═════ Text section ═════
# Please help. dog wont eat :(



## pittylove77 (Jun 3, 2011)

hello i have a year and a half old pitbull and she suddenly stopped eating and im kinda worried. im pretty sure it is not parvo because she is up to date on her shots and i hear if they have parvo there gums are white and hers are pink. she barley eats and sometimes goes a day or 2 without eating. her stool is normal not runny or anything she still drinks water and is not vomiting. i dont know if she just is being picky or is stressed? last night i dropped a chickin nugget on the ground and she gobbled it up like she was starving ( which im sure she is) so i decided to make her satin balls in hopes that she would eat and help get her fat. she ate a small portion of it and then walked away ( i spent about $48 making it -___-) i really dont know what to do.. im almost positive she does not need to go to the vet after i saw her eat chicken nuggets last night, her stool is fine, she doesnt vomit and drinks. 
has anyone had to deal with this? its like she is toying with me so she can get junk food, which i never give her anyways. im totally lost on what i should do. i dont want to take her to the vet if i do not have to. my family and friends are saying shes fine and to "keep putting out food, if she doesnt want to eat then let her starve herself, if she s realllyyy hungry she will eat.." i feel like thats mean and im seriously on edge stressing out i love my dog


----------



## pittylove77 (Jun 3, 2011)

i wasn't to worried until she refused the satin balls.
═════
→ Complete the following
• 1. Edit the thread about the dog that won't eat, starting at "has anyone had" and ending at "the satin balls.", and put "table scraps" in place of "junk food".
• 2. Carry on the thread about the dog that won't eat from the point where it stops.
═════ Record excerpts ═════
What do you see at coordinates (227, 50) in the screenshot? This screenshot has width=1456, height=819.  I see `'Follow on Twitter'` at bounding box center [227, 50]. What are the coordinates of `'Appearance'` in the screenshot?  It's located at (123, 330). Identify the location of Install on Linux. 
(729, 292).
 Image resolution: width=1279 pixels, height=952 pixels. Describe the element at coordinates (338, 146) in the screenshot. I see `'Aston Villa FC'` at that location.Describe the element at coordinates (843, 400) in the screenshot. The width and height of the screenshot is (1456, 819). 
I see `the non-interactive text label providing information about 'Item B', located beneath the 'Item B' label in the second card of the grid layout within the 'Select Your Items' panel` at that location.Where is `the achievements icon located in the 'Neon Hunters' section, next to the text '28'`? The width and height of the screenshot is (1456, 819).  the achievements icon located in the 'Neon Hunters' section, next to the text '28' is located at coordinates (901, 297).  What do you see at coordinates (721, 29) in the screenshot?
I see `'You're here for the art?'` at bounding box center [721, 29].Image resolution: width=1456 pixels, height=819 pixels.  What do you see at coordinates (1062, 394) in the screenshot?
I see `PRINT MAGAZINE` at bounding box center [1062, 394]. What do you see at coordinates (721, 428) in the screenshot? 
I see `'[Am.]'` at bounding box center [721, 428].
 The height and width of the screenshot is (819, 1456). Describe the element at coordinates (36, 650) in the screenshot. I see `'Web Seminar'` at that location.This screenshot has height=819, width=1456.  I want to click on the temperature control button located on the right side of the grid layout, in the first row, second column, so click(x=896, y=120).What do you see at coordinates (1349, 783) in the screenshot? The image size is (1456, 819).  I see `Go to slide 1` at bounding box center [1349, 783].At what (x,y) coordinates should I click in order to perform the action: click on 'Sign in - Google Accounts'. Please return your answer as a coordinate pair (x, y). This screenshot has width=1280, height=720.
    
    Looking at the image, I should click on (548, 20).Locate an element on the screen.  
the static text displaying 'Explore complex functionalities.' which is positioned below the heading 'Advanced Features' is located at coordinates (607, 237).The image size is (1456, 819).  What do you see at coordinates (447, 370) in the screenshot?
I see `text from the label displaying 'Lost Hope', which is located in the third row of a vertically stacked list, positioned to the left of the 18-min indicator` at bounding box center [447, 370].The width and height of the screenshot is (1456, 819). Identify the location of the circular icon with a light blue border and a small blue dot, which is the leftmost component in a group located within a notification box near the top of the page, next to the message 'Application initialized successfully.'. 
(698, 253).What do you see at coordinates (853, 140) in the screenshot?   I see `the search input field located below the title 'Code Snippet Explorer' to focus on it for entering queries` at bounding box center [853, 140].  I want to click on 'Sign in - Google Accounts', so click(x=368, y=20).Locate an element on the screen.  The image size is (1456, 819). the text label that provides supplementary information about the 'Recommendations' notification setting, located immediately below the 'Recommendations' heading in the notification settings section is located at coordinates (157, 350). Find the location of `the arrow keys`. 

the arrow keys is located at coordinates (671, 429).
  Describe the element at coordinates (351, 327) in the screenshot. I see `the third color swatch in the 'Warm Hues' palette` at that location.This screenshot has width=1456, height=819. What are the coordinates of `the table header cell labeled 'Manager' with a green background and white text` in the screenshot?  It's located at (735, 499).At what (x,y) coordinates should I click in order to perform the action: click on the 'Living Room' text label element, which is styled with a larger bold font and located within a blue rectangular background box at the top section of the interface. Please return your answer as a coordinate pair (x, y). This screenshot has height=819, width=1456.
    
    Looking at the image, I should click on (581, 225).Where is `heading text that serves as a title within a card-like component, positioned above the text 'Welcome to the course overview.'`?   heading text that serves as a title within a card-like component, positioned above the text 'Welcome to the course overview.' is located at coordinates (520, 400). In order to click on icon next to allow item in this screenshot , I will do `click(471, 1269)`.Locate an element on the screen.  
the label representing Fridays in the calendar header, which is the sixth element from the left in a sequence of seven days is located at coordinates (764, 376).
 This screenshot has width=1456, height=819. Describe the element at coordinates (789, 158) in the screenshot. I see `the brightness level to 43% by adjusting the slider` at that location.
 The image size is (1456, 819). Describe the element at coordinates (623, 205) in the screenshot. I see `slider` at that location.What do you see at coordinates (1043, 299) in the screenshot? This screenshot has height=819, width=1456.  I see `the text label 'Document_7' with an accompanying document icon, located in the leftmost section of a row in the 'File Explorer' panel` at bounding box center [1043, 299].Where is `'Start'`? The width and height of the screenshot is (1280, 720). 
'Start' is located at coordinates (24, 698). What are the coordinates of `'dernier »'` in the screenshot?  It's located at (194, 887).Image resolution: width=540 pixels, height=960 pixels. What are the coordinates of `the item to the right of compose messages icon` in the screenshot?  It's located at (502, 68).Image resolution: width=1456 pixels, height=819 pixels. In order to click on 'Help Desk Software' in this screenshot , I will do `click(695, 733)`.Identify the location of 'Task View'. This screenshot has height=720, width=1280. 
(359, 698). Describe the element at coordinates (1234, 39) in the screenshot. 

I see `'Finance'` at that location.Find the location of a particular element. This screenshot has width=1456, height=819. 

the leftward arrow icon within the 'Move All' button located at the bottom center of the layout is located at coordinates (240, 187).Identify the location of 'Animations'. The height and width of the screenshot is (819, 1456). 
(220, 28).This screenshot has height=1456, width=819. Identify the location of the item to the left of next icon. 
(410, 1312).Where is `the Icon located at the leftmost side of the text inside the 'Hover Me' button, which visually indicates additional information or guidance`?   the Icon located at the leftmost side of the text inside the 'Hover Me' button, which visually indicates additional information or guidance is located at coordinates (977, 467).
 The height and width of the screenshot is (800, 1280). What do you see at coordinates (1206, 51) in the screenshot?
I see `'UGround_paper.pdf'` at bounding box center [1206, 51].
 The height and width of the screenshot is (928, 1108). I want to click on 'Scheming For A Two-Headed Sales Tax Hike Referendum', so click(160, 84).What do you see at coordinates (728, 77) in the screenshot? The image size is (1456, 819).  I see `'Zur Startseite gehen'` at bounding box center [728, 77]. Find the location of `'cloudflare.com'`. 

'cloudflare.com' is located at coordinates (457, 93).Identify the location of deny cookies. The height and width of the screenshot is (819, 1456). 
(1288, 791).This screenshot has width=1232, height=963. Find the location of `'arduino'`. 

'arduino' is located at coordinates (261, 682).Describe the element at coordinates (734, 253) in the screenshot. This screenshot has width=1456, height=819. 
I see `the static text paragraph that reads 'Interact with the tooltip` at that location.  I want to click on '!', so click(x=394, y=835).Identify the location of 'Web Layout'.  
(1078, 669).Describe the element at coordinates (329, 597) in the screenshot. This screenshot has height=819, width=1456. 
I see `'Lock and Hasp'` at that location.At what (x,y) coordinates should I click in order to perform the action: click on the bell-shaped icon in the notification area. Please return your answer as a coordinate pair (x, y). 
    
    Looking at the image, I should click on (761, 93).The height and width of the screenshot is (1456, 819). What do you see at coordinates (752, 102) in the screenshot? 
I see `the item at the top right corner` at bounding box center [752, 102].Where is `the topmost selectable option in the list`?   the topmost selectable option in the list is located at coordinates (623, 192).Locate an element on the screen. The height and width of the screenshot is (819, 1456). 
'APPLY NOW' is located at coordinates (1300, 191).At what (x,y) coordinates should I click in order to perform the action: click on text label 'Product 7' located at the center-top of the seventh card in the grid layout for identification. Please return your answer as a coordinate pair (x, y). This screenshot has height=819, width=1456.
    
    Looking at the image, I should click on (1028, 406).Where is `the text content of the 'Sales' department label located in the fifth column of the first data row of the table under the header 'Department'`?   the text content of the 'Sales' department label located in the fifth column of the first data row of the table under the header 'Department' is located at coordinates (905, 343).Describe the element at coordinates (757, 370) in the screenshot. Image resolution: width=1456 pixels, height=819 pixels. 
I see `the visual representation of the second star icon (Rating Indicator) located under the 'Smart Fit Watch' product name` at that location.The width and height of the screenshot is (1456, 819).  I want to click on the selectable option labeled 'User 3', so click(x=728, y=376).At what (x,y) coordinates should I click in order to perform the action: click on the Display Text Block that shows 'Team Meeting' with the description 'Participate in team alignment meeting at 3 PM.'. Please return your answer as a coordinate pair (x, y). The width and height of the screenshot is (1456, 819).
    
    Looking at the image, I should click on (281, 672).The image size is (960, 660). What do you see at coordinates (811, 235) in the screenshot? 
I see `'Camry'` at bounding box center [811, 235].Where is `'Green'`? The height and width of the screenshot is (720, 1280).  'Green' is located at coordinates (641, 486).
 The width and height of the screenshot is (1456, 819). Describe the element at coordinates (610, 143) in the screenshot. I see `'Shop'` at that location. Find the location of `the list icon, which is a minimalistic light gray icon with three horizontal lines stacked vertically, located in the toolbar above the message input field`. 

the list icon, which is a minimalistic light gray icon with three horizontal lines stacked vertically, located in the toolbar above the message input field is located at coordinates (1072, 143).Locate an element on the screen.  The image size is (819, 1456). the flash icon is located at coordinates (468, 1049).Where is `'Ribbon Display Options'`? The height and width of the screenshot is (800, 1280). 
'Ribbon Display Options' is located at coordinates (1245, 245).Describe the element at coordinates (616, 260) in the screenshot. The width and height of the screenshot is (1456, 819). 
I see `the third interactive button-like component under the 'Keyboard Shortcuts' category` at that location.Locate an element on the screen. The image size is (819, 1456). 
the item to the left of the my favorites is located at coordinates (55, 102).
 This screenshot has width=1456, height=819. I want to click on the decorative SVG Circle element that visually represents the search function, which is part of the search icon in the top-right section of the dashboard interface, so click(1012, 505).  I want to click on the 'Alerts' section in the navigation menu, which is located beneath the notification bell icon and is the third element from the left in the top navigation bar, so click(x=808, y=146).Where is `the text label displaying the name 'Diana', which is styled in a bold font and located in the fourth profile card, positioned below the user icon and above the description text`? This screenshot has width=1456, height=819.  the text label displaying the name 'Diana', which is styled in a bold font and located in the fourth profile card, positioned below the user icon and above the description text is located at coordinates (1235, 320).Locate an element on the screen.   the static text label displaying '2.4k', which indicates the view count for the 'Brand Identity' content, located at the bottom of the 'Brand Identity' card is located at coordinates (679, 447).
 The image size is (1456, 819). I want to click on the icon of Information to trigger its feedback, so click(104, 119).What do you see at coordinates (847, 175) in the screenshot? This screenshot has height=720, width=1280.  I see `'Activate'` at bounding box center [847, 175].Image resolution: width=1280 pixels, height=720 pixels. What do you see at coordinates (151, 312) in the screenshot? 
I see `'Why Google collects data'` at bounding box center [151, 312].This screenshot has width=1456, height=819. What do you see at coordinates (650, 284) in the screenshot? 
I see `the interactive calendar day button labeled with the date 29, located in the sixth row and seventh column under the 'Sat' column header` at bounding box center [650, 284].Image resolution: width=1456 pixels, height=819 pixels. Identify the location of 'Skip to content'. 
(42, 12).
═════
→ Answers for this exercise
• 1.
has anyone had to deal with this? its like she is toying with me so she can get table scraps, which i never give her anyways. im totally lost on what i should do. i dont want to take her to the vet if i do not have to. my family and friends are saying shes fine and to "keep putting out food, if she doesnt want to eat then let her starve herself, if she s realllyyy hungry she will eat.." i feel like thats mean and im seriously on edge stressing out i love my dog


----------



## pittylove77 (Jun 3, 2011)

i wasn't to worried until she refused the satin balls.

• 2.
i gave some to my other dog befor i tried giving it to her and he ate it up like it was the best thing he has ever eatin. i was sure she would go crazy over the satin balls even i think it smells good


----------



## Blue_Nose_Bella (Jan 16, 2011)

What are you feeding her? A healthy dog wont just stop eating IMO. I would take her to the vet.....


----------



## performanceknls (Apr 4, 2009)

How does she look, is she skinny?
what food do you feed her and how much food do you feed her in a day? Has she always been picky, do you switch foods often.


----------



## pittylove77 (Jun 3, 2011)

yes sometimes my dad will bring home random foods.
i tell him not too and that its bad for the dogs so he stopped.
we have been on iams adult mini chunks for some time now.. 
as far as how she looks shes pretty skinny but she has been since we got her.
she was just starting to fatten up too...
and for how much we feed her i go according to the bag it says for her weight (about 50 pounds) too feed 2 and 1/4 cups
i guess it looks like im taking her to the vet.
my family and friends insist that i dont and that she is only playing me.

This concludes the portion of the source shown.